Crispy dough balls filled with a spicy, creamy mixture of shredded chicken and buffalo sauce, perfect for parties or as a savory snack.
Prep Time 20 minutes
Cook Time 25 minutes
Total Time 45 minutes
Servings: 12 bombs
Course: Appetizer, Snack
Cuisine: American
Calories: 250

Ingredients
  

For the Filling
  • 2 cups cooked shredded chicken breast About 300g
  • 4 oz cream cheese, softened to room temperature Must be soft for easy mixing
  • 1/3 cup buffalo hot sauce (e.g., Frank's RedHot)
  • 1/2 cup shredded sharp cheddar cheese
  • 1/4 cup shredded mozzarella cheese
  • 1 teaspoon garlic powder
  • 1/2 teaspoon onion powder
  • to taste Salt and black pepper
  • 2 tablespoons ranch dressing or blue cheese dressing (optional) Highly recommended
For the Dough Shell
  • 1 can refrigerated biscuit dough (16 oz / 450g, 8 biscuits) Can substitute with crescent roll dough
  • Non-stick cooking spray or melted butter for brushing
Optional Dipping Sauces
  • Ranch dressing
  • Blue cheese dressing
  • Extra buffalo sauce for drizzling

Method
 

Preparation
  1. Preheat your oven to 375°F (190°C) and line a baking sheet with parchment paper.
  2. If needed, prepare 2 cups of shredded chicken. A rotisserie chicken is the fastest option.
Making the Filling
  1. Mix 4 oz of softened cream cheese in a large bowl until creamy.
  2. Stir in 1/3 cup buffalo hot sauce until smooth, then add the shredded chicken, 1/2 cup cheese, garlic and onion powder, salt and pepper, and optional dressing.

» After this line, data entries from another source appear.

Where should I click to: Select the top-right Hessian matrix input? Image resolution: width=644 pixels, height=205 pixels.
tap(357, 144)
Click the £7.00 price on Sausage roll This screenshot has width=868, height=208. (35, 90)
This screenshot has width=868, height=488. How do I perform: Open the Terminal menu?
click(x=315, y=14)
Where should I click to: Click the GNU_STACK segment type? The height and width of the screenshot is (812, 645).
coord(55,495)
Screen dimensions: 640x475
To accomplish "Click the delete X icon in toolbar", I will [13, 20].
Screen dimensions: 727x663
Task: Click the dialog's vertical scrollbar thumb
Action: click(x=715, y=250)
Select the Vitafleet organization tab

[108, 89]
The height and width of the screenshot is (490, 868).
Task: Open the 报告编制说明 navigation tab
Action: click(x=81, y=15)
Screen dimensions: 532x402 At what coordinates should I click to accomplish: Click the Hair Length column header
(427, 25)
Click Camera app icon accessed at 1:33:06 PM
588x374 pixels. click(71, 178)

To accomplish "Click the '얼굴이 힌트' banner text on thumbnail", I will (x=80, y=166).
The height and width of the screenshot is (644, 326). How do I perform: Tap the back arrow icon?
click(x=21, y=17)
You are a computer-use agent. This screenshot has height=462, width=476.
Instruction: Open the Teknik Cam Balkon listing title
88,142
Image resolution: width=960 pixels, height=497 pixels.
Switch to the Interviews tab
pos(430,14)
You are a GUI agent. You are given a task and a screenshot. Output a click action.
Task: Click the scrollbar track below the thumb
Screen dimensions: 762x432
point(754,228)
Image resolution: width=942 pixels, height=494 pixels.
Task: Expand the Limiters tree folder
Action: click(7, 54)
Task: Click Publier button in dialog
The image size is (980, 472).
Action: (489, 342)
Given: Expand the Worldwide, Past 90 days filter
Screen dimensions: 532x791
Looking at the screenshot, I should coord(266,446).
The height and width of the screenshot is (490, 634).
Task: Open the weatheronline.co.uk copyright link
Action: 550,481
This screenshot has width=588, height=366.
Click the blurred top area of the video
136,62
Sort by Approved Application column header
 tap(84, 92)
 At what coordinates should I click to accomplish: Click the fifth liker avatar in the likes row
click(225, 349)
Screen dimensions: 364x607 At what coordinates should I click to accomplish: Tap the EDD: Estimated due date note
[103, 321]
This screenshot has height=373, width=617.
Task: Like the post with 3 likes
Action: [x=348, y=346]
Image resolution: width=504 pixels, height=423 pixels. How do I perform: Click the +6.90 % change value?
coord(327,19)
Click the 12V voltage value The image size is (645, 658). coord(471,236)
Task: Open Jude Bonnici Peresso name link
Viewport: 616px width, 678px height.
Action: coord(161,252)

Mix until combined.
Assembling the Bombs
  1. Flatten each biscuit into a 4-5 inch disc.
  2. Place 2 heaping tablespoons of filling in the center of each disc, fold the edges over, and seal tightly.
  3. Place the bombs seam-side down on the prepared baking sheet.
  4. Brush the tops with melted butter or cooking spray.
Baking
  1. Bake in the preheated oven for 20-25 minutes until golden brown.
  2. Let them rest for 3-5 minutes before serving.

Notes

Serve with ranch, blue cheese, or extra buffalo sauce. Store leftovers in the refrigerator for up to 3 days, or freeze for later.